▶ [What you need to do]
Copy, exactly and without additions, every line in the records below from the one holding "Click the HTML" through the one holding "Given: Send page by email envelope icon", both ends included.

[[ Records for this task, beginning ]]

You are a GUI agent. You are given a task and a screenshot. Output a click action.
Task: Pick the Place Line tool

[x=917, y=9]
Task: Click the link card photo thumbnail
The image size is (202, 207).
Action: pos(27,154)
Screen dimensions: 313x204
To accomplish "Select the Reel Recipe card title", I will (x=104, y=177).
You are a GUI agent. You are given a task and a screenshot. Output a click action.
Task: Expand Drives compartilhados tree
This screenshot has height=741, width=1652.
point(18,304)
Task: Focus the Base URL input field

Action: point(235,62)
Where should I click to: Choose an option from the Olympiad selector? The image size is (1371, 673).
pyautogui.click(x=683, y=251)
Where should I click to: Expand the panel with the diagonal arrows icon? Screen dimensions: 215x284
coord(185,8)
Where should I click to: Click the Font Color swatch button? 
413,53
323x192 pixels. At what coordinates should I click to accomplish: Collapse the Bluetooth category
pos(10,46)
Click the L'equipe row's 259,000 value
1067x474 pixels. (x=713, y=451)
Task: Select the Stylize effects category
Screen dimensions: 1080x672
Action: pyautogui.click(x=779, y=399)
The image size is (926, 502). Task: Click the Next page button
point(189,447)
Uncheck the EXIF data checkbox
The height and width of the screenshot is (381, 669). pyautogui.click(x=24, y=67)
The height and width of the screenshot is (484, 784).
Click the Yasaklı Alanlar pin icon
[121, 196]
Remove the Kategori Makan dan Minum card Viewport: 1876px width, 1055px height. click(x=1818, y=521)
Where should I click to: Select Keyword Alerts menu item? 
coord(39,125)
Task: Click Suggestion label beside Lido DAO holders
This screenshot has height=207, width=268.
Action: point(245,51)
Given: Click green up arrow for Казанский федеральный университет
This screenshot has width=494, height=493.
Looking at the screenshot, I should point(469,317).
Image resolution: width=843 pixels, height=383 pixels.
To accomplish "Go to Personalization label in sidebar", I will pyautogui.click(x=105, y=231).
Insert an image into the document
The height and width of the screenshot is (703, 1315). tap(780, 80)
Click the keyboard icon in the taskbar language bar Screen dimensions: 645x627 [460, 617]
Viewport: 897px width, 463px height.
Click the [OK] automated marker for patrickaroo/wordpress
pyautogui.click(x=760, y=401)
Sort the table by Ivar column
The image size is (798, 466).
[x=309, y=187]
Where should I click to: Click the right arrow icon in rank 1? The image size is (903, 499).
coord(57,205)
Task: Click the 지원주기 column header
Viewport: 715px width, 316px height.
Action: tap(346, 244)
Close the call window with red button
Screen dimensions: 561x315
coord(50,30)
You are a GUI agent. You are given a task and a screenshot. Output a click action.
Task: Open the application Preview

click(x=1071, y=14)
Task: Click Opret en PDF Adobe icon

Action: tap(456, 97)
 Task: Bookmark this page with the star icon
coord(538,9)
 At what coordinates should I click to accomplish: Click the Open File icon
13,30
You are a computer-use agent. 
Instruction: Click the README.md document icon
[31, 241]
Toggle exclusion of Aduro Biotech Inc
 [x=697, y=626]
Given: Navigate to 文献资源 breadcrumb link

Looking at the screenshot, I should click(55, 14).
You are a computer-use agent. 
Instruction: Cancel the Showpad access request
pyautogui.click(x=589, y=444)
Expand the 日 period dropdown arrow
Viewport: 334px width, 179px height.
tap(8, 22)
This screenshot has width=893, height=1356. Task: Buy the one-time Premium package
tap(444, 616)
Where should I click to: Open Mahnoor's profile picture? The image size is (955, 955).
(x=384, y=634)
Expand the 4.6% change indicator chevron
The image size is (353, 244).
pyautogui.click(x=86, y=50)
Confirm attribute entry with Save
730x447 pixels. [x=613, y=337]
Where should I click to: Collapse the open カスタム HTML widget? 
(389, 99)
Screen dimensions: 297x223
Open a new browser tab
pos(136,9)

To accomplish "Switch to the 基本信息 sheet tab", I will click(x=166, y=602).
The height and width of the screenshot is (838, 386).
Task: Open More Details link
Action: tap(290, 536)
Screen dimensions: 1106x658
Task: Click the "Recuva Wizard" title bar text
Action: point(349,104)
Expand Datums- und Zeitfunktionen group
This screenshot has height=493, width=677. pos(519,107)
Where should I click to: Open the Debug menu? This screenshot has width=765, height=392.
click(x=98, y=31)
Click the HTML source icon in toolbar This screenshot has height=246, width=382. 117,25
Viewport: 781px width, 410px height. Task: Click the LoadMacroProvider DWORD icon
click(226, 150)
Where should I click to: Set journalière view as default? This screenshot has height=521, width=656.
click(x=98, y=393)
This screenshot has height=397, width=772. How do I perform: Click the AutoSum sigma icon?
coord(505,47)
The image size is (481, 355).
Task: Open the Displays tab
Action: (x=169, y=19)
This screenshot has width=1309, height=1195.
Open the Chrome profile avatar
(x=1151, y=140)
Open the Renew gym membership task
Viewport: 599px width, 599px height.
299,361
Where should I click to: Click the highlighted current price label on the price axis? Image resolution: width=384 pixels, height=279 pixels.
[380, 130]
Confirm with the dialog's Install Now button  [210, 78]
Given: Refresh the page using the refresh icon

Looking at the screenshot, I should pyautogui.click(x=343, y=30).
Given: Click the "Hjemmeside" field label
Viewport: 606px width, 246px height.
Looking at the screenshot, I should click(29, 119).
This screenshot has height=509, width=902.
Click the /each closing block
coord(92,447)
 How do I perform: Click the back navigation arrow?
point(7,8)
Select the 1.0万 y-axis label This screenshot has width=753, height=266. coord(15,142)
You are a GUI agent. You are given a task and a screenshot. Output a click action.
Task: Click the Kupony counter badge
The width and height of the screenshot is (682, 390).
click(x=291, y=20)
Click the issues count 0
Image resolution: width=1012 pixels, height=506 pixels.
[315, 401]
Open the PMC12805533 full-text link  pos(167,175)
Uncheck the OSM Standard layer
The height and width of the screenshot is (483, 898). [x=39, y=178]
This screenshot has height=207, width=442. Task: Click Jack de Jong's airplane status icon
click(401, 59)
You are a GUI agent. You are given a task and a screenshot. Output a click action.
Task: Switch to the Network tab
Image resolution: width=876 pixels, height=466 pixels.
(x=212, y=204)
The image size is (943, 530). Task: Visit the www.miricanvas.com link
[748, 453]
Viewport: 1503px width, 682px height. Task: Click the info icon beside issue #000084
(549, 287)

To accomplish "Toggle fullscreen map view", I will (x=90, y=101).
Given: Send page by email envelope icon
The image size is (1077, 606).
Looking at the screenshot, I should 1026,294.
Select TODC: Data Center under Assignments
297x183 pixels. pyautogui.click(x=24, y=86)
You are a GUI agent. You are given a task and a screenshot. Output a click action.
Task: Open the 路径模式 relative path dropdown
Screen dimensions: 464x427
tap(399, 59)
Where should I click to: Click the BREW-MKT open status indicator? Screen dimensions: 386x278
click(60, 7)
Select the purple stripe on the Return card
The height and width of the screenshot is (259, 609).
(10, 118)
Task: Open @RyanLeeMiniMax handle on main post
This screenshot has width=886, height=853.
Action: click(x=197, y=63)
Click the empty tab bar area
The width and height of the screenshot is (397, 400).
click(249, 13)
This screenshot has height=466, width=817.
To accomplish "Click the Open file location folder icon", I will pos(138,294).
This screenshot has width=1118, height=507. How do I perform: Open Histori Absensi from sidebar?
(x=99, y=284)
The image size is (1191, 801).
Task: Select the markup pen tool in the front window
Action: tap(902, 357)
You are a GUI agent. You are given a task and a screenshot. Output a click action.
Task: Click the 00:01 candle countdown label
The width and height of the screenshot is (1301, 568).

[[ Records for this task, end ]]

▶ [Reply]
Click the HTML source icon in toolbar This screenshot has height=246, width=382. 117,25
Viewport: 781px width, 410px height. Task: Click the LoadMacroProvider DWORD icon
click(226, 150)
Where should I click to: Set journalière view as default? This screenshot has height=521, width=656.
click(x=98, y=393)
This screenshot has height=397, width=772. How do I perform: Click the AutoSum sigma icon?
coord(505,47)
The image size is (481, 355).
Task: Open the Displays tab
Action: (x=169, y=19)
This screenshot has width=1309, height=1195.
Open the Chrome profile avatar
(x=1151, y=140)
Open the Renew gym membership task
Viewport: 599px width, 599px height.
299,361
Where should I click to: Click the highlighted current price label on the price axis? Image resolution: width=384 pixels, height=279 pixels.
[380, 130]
Confirm with the dialog's Install Now button  [210, 78]
Given: Refresh the page using the refresh icon

Looking at the screenshot, I should pyautogui.click(x=343, y=30).
Given: Click the "Hjemmeside" field label
Viewport: 606px width, 246px height.
Looking at the screenshot, I should click(29, 119).
This screenshot has height=509, width=902.
Click the /each closing block
coord(92,447)
 How do I perform: Click the back navigation arrow?
point(7,8)
Select the 1.0万 y-axis label This screenshot has width=753, height=266. coord(15,142)
You are a GUI agent. You are given a task and a screenshot. Output a click action.
Task: Click the Kupony counter badge
The width and height of the screenshot is (682, 390).
click(x=291, y=20)
Click the issues count 0
Image resolution: width=1012 pixels, height=506 pixels.
[315, 401]
Open the PMC12805533 full-text link  pos(167,175)
Uncheck the OSM Standard layer
The height and width of the screenshot is (483, 898). [x=39, y=178]
This screenshot has height=207, width=442. Task: Click Jack de Jong's airplane status icon
click(401, 59)
You are a GUI agent. You are given a task and a screenshot. Output a click action.
Task: Switch to the Network tab
Image resolution: width=876 pixels, height=466 pixels.
(x=212, y=204)
The image size is (943, 530). Task: Visit the www.miricanvas.com link
[748, 453]
Viewport: 1503px width, 682px height. Task: Click the info icon beside issue #000084
(549, 287)

To accomplish "Toggle fullscreen map view", I will (x=90, y=101).
Given: Send page by email envelope icon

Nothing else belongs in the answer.